Page 150 of Strangers in my Bed


Font Size:  

“She had more loser boyfriends than I could keep track of, and every time one of them came around I was banished to my shitty little excuse for a bedroom. She’d lock the fucking door as she fucked them, and reward me every weekend with one of those pitiful finger puppets, like that would make it all ok. She’d deliver me microwave meals to my bedroom, and I’d ask her permission to use the bathroom, trying to hold my piss in until she let me out of there once she’d taken her fill of dick. And you know how many of those losers fucking her gave a shit about me? Who even asked my name?

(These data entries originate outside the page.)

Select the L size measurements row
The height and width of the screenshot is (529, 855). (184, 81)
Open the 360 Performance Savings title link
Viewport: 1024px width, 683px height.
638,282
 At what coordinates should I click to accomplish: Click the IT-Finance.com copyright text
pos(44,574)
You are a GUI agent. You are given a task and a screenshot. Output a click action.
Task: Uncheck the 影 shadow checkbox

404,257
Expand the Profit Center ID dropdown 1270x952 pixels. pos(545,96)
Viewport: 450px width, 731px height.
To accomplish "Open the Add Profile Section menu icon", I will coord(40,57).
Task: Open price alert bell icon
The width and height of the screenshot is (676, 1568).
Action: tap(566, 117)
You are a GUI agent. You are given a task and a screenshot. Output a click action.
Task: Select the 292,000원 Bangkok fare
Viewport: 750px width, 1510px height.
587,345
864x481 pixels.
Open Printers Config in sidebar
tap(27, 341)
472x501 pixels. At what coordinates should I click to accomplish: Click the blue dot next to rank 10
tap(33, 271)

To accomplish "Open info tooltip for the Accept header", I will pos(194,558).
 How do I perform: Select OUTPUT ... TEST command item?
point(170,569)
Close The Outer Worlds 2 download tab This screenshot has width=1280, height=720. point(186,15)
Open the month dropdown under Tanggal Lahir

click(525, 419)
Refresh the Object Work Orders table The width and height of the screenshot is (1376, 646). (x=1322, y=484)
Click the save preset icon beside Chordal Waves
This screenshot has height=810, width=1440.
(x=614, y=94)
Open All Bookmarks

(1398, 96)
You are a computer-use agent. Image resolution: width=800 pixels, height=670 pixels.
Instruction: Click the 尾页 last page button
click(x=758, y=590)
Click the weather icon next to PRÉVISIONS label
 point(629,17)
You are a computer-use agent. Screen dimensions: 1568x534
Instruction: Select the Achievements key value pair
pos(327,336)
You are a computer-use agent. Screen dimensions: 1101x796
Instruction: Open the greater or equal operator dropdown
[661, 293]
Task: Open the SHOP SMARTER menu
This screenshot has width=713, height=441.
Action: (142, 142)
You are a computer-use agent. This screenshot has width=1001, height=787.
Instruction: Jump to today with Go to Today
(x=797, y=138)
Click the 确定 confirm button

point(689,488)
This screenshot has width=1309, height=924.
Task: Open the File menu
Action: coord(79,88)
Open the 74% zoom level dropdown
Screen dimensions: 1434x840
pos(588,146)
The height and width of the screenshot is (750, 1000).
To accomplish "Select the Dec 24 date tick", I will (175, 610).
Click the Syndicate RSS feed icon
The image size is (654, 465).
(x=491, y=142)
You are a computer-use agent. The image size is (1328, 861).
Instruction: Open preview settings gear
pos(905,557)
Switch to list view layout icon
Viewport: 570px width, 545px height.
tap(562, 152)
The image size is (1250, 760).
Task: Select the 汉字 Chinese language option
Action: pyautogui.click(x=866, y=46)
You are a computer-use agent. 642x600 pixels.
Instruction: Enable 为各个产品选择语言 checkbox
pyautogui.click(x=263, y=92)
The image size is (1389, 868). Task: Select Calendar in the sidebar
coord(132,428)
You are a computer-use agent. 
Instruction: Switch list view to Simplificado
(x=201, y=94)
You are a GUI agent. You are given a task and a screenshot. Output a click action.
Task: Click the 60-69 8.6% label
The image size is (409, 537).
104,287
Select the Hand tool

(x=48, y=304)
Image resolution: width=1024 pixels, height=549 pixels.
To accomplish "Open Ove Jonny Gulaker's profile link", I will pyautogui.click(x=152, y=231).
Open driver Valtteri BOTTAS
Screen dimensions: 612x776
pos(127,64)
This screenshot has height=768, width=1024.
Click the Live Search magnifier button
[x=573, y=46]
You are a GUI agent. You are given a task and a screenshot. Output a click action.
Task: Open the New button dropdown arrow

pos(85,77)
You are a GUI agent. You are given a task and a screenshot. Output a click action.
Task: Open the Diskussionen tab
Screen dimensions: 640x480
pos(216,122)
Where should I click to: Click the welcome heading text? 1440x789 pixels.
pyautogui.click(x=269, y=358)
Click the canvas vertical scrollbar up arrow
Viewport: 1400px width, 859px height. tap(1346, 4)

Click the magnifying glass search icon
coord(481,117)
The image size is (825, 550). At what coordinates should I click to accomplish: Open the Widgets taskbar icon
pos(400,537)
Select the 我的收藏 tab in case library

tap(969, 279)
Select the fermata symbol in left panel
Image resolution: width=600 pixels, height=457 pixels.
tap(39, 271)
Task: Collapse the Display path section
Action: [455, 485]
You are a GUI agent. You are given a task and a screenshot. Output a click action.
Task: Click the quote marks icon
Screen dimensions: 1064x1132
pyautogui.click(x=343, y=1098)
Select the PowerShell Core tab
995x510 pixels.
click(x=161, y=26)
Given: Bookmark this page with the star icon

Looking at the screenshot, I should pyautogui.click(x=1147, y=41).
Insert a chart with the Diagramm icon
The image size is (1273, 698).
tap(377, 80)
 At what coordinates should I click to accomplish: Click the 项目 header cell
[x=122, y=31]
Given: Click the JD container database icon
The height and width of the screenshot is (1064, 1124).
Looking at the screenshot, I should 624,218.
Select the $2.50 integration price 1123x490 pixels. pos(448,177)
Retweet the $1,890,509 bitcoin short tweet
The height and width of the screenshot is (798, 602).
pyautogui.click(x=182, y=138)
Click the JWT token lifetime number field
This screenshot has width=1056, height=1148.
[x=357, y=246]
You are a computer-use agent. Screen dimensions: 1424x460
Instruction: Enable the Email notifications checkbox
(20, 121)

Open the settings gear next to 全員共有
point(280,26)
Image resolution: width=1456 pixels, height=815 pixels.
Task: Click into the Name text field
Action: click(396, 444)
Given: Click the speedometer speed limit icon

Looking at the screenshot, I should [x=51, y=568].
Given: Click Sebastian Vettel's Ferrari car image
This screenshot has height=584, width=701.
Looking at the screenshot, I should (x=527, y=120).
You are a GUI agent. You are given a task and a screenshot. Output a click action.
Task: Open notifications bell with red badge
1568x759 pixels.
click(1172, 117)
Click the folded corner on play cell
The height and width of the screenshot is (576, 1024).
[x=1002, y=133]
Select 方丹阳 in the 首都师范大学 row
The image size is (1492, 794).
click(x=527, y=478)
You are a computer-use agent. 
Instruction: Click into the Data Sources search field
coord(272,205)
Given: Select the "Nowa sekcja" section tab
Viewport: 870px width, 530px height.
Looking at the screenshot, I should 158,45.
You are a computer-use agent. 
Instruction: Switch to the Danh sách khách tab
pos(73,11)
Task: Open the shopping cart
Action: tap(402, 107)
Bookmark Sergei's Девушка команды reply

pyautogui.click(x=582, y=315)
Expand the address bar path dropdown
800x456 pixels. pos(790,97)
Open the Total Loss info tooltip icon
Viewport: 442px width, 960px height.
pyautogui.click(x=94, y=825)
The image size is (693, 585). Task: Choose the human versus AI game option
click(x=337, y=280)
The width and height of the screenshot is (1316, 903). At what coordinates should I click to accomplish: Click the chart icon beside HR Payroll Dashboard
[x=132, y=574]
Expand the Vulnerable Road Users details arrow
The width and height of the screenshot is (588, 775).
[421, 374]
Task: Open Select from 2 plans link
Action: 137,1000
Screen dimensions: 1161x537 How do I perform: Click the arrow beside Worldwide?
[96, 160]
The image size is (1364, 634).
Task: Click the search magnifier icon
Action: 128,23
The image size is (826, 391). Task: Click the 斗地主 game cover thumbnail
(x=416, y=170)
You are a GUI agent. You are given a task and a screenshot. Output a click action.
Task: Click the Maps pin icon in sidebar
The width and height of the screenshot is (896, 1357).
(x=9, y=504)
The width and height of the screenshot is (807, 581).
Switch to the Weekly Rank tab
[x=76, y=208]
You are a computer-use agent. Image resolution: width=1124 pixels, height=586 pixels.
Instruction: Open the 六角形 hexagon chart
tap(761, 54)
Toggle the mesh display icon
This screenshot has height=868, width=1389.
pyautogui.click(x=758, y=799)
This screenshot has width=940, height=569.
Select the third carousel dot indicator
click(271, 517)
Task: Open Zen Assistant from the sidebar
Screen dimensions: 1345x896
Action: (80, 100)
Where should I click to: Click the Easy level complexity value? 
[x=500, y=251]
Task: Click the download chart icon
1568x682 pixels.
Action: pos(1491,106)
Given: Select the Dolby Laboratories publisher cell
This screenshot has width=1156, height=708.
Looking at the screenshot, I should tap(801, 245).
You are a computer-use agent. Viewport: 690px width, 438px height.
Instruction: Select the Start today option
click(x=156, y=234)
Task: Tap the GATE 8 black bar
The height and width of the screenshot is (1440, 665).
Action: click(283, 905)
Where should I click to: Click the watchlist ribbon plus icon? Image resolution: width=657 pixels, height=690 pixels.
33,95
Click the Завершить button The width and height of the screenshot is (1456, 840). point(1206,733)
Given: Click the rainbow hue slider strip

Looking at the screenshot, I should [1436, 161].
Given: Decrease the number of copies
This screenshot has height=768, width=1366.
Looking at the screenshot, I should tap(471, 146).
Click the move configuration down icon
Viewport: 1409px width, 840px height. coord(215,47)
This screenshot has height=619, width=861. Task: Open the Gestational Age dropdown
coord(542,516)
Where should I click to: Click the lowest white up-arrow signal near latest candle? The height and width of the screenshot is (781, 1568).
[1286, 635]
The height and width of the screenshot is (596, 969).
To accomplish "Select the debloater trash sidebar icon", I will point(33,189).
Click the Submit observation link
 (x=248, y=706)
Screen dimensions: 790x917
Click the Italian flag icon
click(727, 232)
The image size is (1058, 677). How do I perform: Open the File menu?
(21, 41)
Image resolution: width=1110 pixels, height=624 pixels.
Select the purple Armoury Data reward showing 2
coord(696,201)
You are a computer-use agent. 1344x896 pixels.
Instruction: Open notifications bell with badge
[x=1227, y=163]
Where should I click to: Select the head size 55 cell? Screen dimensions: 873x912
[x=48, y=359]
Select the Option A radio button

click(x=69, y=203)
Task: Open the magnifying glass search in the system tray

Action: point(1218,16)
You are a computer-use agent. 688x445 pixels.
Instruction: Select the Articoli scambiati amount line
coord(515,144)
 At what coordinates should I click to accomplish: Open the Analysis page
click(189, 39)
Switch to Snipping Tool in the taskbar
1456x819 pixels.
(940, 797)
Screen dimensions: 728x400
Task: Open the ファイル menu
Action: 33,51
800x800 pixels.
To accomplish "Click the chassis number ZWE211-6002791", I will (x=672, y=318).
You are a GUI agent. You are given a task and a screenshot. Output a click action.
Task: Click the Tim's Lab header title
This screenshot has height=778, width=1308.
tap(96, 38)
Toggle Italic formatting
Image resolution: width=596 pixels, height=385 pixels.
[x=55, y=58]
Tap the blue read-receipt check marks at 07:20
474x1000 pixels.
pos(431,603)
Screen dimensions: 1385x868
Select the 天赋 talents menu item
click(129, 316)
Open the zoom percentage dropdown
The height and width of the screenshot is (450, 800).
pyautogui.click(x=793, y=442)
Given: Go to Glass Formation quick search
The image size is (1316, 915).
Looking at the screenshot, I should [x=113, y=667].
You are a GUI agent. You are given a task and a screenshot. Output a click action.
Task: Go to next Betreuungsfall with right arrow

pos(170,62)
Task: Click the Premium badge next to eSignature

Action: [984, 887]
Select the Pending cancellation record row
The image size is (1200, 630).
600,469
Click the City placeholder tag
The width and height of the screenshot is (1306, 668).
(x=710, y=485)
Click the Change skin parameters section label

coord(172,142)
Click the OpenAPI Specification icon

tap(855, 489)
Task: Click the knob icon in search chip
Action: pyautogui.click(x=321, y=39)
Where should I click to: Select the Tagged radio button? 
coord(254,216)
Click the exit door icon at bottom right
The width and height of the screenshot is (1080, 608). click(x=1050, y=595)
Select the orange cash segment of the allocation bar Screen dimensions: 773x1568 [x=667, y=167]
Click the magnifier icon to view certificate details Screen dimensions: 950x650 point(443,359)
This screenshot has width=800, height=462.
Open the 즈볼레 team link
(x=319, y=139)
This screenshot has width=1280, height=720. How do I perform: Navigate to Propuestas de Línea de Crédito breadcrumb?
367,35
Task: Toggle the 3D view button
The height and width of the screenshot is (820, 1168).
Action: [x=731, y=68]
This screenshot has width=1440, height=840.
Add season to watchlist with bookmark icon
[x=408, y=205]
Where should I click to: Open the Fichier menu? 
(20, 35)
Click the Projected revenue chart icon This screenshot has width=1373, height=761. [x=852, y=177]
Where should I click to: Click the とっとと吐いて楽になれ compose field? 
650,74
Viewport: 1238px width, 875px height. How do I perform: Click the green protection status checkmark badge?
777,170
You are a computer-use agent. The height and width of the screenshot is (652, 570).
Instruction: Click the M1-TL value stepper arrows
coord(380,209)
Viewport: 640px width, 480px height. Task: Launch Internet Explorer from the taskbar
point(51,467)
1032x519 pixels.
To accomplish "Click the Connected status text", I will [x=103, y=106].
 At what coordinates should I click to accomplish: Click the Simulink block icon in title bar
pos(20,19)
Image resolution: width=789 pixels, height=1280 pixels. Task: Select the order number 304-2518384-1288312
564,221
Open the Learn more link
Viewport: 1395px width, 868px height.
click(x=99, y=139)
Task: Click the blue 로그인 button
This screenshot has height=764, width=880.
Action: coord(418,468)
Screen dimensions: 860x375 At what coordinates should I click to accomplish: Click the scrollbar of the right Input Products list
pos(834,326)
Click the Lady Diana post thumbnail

Who even acknowledged me as they came into our back alley flat and fucked her in the room next to mine?”

I shake my head, not wanting to know the answer, tears springing up in my eyes way more obviously than they are springing up in his.

“One of them, Cass. One of them. One single guy out of so many I lost fucking count. And you know what happened to him?”

I shake my head again.

“She fucked off away from him, and upped and moved away from London with a loser of a guy from Liverpool. You know what she asked me before she went?”

“No,” I manage to say. “What did she ask you?”

“She asked me if I wanted to go into a care home, or go and live with my fucking grandad. She didn’t even give me the chance to go with her. You tell me that’s not heart problems, and you tell me that’s not fucking bereavement. She’s fucking dead to me.”

I feel absolutely sick.

He takes another swig of mineral water, and I swear for a second he’s fighting tears himself.

“I’m sorry, Ant,” I whisper. “I’m so, so sorry.”

He smirks a cold smirk, pushing his emotions away. “Yeah, and like I said before when you started digging. Here comes the pity.”

“It’s not pity… it’s caring…”

“I don’t give a fuck. I don’t want pity or caring when it comes to this shit. I don’t ever want to think about her, or hear her name, let alone hear her fucking voice. I keep those finger puppets upstairs to remind me of the pathetic excuse for joy I used to feel when I was little, and how far I’ve come since then, when ten pence pieces of crap felt like my world. Believe me, my idea of value then and my idea of value now are two very, very different things.”

I think back to putting those puppets on my fingers, and hate myself all over again for my insensitivity.

“I’m sorry,” I say again, but he shakes his head.

“I don’t want sorry. I want you to forget you heard her voice and accept she’s dead to me, just like I do. Even her own father wrote her off as nothing. It took me a fair while before I convinced him I was worth more than she was. Eventually, I managed it, but when I first turned up he expected me to be a shitty piece of cheap flesh, just like my mother was.”

His words are vile to hear, and so is the glimpse of hurt I get when he sucks in a breath.

I wait until he speaks again, giving him time.

“She can sound desperate all she likes now, but she sure didn’t give a toss when it mattered, Cass. I wasn’t worth shit to her then, but I would be now. I’d be worth a whole fucking lot to her now that I’m worth a whole fucking lot, period.”

The woman on the phone didn’t sound like she was after Ant’s money, but what would I know? I only spoke to her for a few seconds.

He sucks in another breath to compose himself.

“I’m the one who’s sorry, Cass. I should have told you she lived in Liverpool, but at that point I was still only daring to hope you’d never be in a position where you’d ever find out. When you’ve spent your childhood with virtually everyone around you despising every move you make, it’s hard to believe you’ll ever meet someone who will love you for real. I didn’t think a woman like you would fall in love with a man like me. I daren’t have hoped we’d be in this position. Not deep down. No matter how brave a face I put on it, I was always expecting you to bail and leave, just like she did.”

“I’d never do that. I love you too much.”

“You mean that?” he asks, and the tears in my eyes spring up again. “I swear it. I love you way too much to ever hurt you like that.”

He nods and swallows, and his coldness breaks a bit. I feel it. I use the opportunity and rush around the breakfast bar, throwing myself into his arms, and I hold him as tight as I can hold him, picturing him as that little boy, alone in his bedroom, asking his mum’s permission to use the toilet, waiting there all on his own while she entertained her boyfriends instead of him.